There is an alternative for the government to dealing with the cross bench, and that is to deal with the opposition. Both the government and the opposition have taken a hiding at this election, and both need to win back the confidence of those who previously supported them but have now gone to the minor and micro parties. By agreeing to actually and jointly address the issues that caused such a large proportion of the electorate to reject both of them, they might win back the confidence they seek. Shorten has the skill and experience that it would take, so too, I think, has Turnbull, but would the right wing crazies in the government (or for that matter, the right wing crazies in the opposition) allow that to happen?
Ginger Meggs | 01 August 2016


Great to see you get elected great work on anti discrimination don dale guards used very reasonable force they could have been very rougher
Jack c Henderson | 01 August 2016


I hope Turnbull adapts to politics in the 21st Century with a mature approach to minor parties & independents based on respect. Respect, however, will need to be extend by all In his government. Clearly, during the election campaign Lambie felt aggrieved by an insult, real or imagined, that had been directed at her by Bernardi during the previous Parliament. During the "hung" Parliament in NSW between 1991-95 some government backbenchers would attack the independents, jointly & severally, & then be surprised that those same independents would vote against a government Bill five minutes later.....and that was in the 20th Century!
Paul Crittenden | 02 August 2016


When will the Senate be announced - to be still waiting to know who has been successful etc. etc. is not very democratic
Brenda Coughlan | 02 August 2016


I thank John for the general practicality of his articles in Eureka Street.
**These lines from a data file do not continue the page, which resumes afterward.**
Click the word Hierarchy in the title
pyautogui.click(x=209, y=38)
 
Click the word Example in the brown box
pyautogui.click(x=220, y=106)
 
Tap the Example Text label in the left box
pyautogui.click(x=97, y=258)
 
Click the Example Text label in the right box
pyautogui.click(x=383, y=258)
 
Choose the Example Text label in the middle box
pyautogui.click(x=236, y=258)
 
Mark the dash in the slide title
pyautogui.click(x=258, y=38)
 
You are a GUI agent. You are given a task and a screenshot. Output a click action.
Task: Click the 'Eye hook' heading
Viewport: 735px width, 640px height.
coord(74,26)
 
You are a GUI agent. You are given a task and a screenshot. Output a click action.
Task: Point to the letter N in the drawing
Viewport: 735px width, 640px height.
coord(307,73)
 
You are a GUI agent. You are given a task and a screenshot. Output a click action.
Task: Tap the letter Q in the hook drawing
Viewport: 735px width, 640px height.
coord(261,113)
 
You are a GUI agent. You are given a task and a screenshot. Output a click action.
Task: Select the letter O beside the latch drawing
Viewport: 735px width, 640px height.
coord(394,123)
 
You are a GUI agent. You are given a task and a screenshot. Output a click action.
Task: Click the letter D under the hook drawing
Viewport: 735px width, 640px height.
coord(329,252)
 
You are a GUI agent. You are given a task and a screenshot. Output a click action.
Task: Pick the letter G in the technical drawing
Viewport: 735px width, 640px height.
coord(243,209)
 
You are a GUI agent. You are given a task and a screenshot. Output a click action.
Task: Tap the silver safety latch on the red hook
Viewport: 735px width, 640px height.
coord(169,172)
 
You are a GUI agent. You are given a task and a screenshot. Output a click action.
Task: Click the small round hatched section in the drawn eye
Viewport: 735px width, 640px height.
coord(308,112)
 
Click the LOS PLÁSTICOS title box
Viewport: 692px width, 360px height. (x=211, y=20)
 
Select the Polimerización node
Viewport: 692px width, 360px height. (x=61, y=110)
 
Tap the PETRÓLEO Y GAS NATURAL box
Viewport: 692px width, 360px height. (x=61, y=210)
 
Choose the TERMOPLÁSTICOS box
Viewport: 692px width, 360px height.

When I studied Political Science at Melbourne University in the early 1960s we agreed about the misleading claims made about "mandate" and I we should be cautious about accepting government claims to have a mandate about this or that. We also had then, as you have now, a strong belief in counting and analysing the votes. When the current Prime Minister called a double dissolution election he must have been well aware of what that did to quotas for Senate elections. Now he has to live with the results. I think it is good for us to have a wide range of Senate members. Likewise for House of Reps.
Gerard Costigan | 04 August 2016


Who knows what Turnbull expected the Senate results to be or why, but he surely couldn't have imagined what actually happened. Did he expect the votes for minor/micro parties to exhaust? It would be interesting to know how much the broad cross bench was a result of voters for minors directing their preferences to other minors, or voters for one or other of the major parties directing preferences to minors before the other major party.